[Your task]
Starting at the first line of the entries, extract each line up to and including the one that contains "Blog (636, 52)", but leave out the pictures.

[Data listing Boundary: Start]

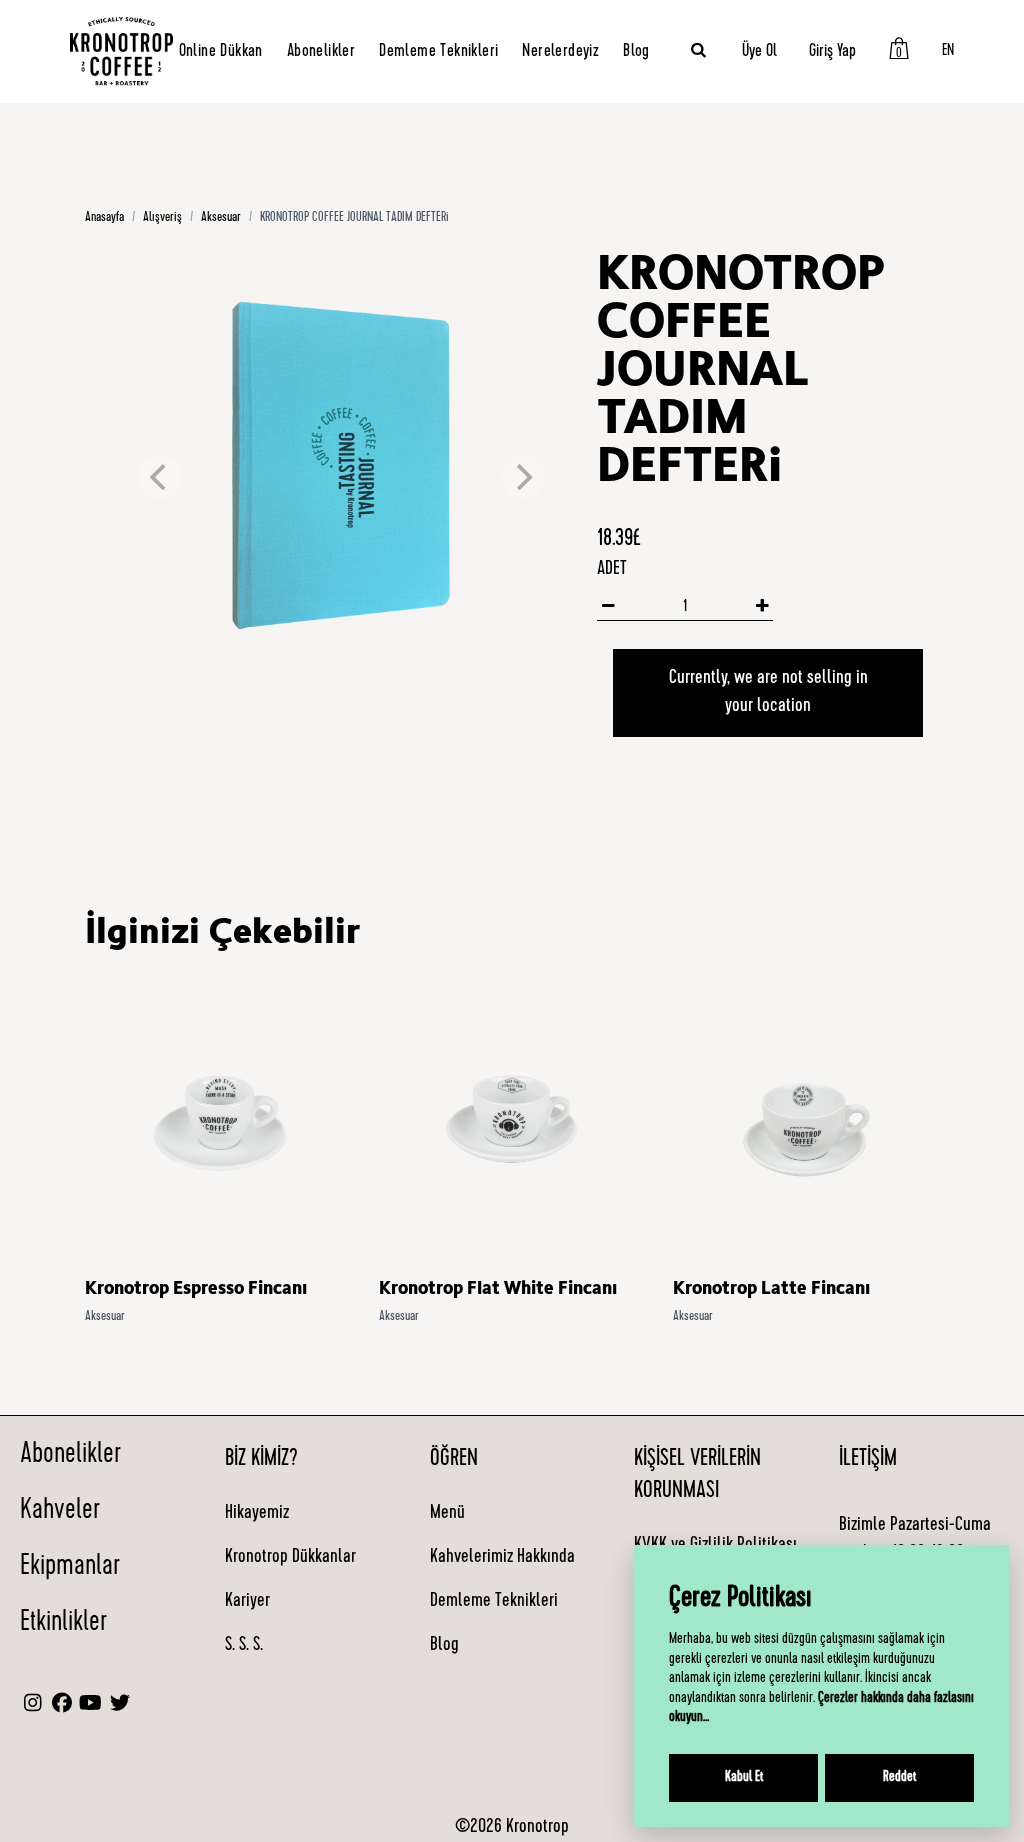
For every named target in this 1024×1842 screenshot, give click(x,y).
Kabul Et (744, 1778)
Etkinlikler (63, 1624)
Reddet (899, 1778)
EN (948, 52)
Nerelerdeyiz (560, 52)
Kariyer (247, 1602)
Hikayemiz (257, 1514)
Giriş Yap (832, 52)
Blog (636, 52)
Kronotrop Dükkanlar (290, 1558)
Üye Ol (759, 52)
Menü (447, 1514)
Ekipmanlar (70, 1568)
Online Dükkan (221, 52)
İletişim (868, 1460)
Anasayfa (104, 218)
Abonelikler (321, 52)
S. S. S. (244, 1646)
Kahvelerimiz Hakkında (502, 1558)
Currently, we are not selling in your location (768, 693)
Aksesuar (221, 218)
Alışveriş (162, 218)
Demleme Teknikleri (438, 52)
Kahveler (60, 1512)
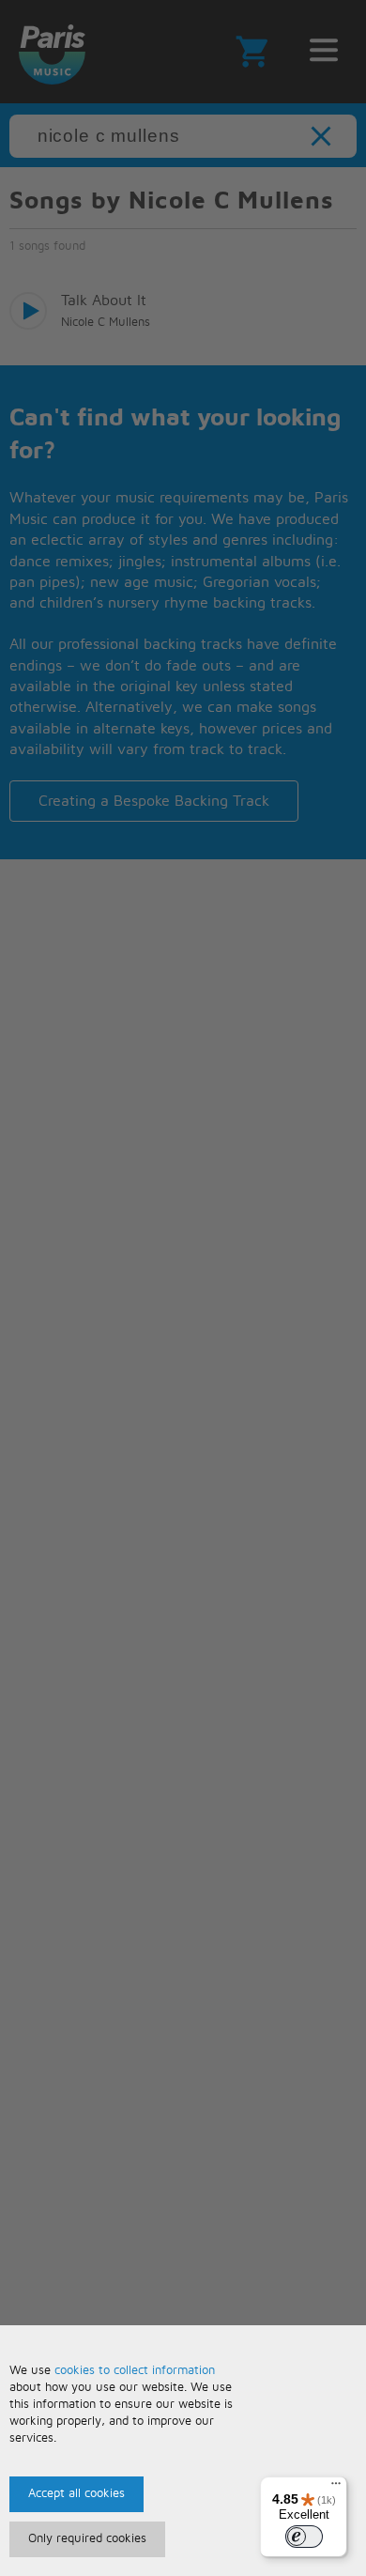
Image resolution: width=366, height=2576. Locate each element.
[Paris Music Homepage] (51, 51)
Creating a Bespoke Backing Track (153, 801)
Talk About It (103, 300)
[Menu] (336, 2487)
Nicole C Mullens (105, 322)
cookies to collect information (134, 2371)
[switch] (304, 2536)
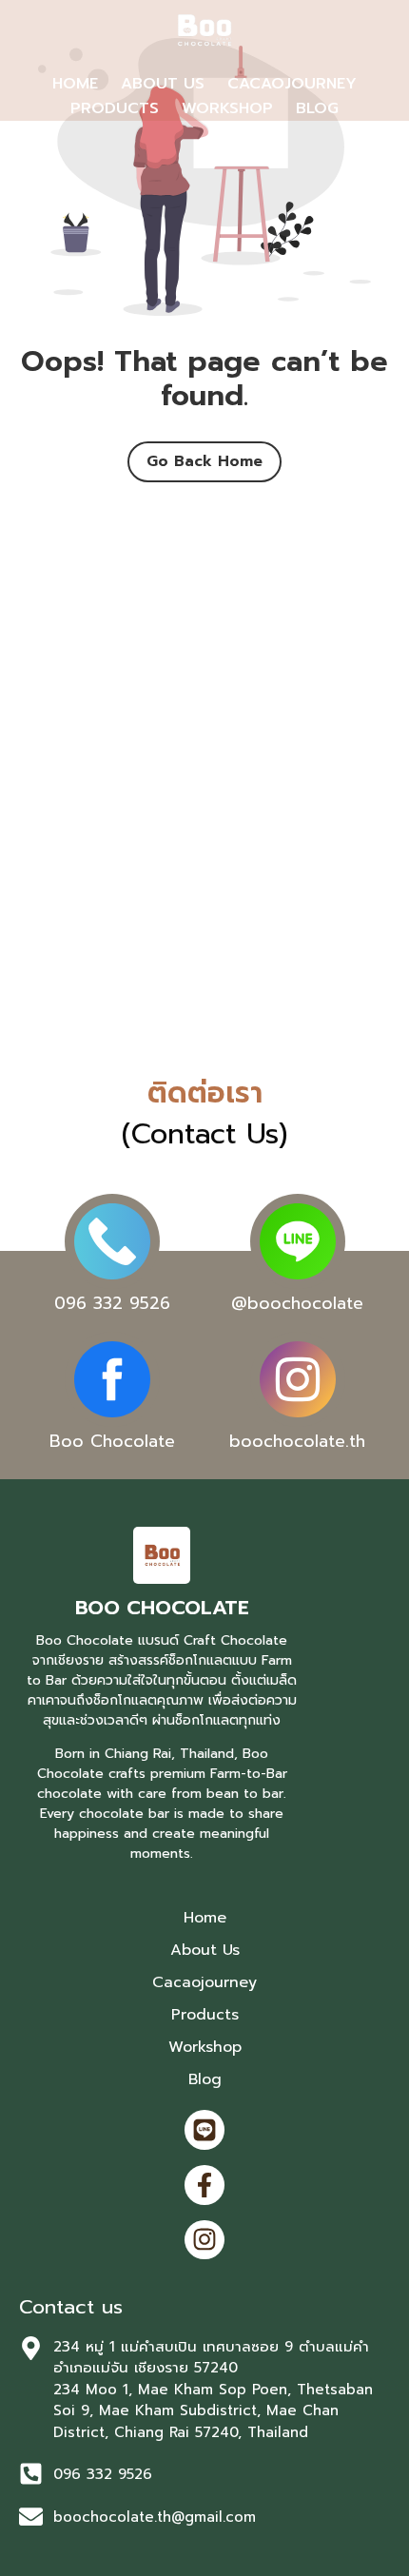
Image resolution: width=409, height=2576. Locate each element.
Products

[Data listing Boundary: End]

[Response to this exercise]
For every named target in this 1024×1842 screenshot, give click(x,y).
Kabul Et (744, 1778)
Etkinlikler (63, 1624)
Reddet (899, 1778)
EN (948, 52)
Nerelerdeyiz (560, 52)
Kariyer (247, 1602)
Hikayemiz (257, 1514)
Giriş Yap (832, 52)
Blog (636, 52)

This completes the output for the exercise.